The proposed policy also brings the university system into conflict with a 1986 federal law that prohibits individuals without immigration status from legally working. This legal challenge, coupled with the ongoing uncertainty surrounding DACA after a federal judge in Texas declared it illegal in September, underscores the complex landscape that the university is navigating.

Notably, the federal policy initiated by former President Barack Obama aimed to shield hundreds of thousands of immigrants brought to the U.S. as children from deportation. The legal battle over DACA’s fate is expected to reach the U.S. Supreme Court for a third time, underscoring the urgency and significance of decisions made at the institutional level.

The regents who opposed the delay expressed disappointment, emphasizing that it was a missed opportunity for the University of California to lead the charge in supporting the rights of undocumented students. Jeffry Umaña Muñoz, a UCLA student and leader at the Undocumented Student-Led Network, criticized the decision, stating, “I’m deeply disappointed that the UC Regents and President Drake shirked their duties to the students they are supposed to protect and support.”

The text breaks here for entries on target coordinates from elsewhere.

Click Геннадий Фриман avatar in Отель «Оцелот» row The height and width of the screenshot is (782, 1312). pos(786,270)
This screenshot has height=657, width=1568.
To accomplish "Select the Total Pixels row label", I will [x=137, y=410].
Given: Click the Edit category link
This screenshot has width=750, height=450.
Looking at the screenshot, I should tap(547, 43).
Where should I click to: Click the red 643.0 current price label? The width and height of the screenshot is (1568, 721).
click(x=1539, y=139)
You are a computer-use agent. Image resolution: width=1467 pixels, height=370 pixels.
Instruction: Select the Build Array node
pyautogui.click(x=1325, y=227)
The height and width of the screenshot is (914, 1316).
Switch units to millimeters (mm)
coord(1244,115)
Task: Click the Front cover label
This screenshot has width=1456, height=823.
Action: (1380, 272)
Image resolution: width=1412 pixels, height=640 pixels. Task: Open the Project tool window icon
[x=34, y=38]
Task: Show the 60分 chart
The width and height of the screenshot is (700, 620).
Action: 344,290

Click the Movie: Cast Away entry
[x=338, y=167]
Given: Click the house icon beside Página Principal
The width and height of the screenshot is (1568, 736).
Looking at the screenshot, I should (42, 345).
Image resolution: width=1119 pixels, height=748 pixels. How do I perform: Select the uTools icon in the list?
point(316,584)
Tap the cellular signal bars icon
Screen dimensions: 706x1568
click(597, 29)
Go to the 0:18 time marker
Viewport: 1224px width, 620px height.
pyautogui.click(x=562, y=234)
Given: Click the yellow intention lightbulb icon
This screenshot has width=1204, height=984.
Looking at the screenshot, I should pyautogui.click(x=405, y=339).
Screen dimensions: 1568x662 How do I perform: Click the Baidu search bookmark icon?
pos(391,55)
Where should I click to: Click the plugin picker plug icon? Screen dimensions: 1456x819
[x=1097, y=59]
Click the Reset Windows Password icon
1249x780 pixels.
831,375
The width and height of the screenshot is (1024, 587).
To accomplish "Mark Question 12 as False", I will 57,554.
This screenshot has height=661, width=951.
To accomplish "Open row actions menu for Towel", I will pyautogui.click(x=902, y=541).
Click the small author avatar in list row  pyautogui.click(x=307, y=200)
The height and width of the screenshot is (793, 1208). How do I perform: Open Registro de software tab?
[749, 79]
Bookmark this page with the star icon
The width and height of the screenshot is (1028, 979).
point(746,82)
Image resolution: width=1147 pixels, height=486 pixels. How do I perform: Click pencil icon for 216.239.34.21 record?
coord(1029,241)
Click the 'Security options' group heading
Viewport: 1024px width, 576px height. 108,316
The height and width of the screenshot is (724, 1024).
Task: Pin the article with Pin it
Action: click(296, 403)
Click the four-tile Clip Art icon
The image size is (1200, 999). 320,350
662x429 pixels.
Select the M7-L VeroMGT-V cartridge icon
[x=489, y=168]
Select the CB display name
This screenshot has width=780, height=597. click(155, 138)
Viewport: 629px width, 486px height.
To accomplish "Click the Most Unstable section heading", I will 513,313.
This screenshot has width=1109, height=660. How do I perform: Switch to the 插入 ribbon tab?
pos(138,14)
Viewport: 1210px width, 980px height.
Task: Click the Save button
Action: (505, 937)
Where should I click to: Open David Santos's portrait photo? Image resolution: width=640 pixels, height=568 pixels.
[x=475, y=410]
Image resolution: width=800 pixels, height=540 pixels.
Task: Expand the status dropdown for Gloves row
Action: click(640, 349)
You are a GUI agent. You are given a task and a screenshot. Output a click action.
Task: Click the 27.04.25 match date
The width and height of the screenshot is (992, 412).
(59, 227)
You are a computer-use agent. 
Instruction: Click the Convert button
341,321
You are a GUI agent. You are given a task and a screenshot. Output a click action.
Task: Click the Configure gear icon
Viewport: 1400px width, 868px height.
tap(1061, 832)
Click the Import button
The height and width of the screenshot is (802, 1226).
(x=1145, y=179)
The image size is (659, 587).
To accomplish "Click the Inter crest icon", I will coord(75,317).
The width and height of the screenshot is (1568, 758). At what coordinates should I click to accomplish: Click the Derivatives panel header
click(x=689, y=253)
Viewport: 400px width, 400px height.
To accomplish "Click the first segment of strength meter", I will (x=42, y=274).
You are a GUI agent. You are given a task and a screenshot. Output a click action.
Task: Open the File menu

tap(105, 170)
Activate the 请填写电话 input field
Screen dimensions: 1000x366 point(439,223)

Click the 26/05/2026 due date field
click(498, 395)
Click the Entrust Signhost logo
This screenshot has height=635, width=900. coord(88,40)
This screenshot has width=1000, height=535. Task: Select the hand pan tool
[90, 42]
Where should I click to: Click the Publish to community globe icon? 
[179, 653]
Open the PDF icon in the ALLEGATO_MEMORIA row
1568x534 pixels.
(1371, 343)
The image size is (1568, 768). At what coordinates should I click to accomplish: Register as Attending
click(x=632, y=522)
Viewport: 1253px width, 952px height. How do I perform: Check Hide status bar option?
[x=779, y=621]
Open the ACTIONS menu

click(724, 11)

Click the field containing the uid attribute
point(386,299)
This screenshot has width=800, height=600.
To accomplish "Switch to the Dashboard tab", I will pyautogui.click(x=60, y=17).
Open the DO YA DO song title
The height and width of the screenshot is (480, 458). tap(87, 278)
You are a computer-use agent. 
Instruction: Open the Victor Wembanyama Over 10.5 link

The proposed policy has been met with resistance from various quarters, with Department of Homeland Security officials yet to comment on the matter. Advocates argue that the university system has the legal right to authorize the hiring of undocumented students, citing a legal theory presented to the regents in October 2022.

Ahilan Arulanantham, faculty co-director at the Center for Immigration Law and Policy at the University of California Los Angeles School of Law, expressed disappointment at the regents’ decision, labeling it “deeply shameful.” He reiterated that their legal theory clearly establishes the university’s right to permit the employment of undocumented students and emphasized the challenging circumstances faced by these students as they simultaneously pursue their studies and fight for their right to survive at the UC.

As the University of California grapples with the complexities of immigration policies and legal challenges, the deferred decision leaves the fate of undocumented students hanging in the balance. The ramifications extend beyond the campus, impacting the broader discourse on immigration rights and the role of educational institutions in advocating for inclusivity and equal opportunities. The delay raises questions about the university’s commitment to its diverse student body and its stance on being a trailblazer in championing the rights of all students, irrespective of their immigration status.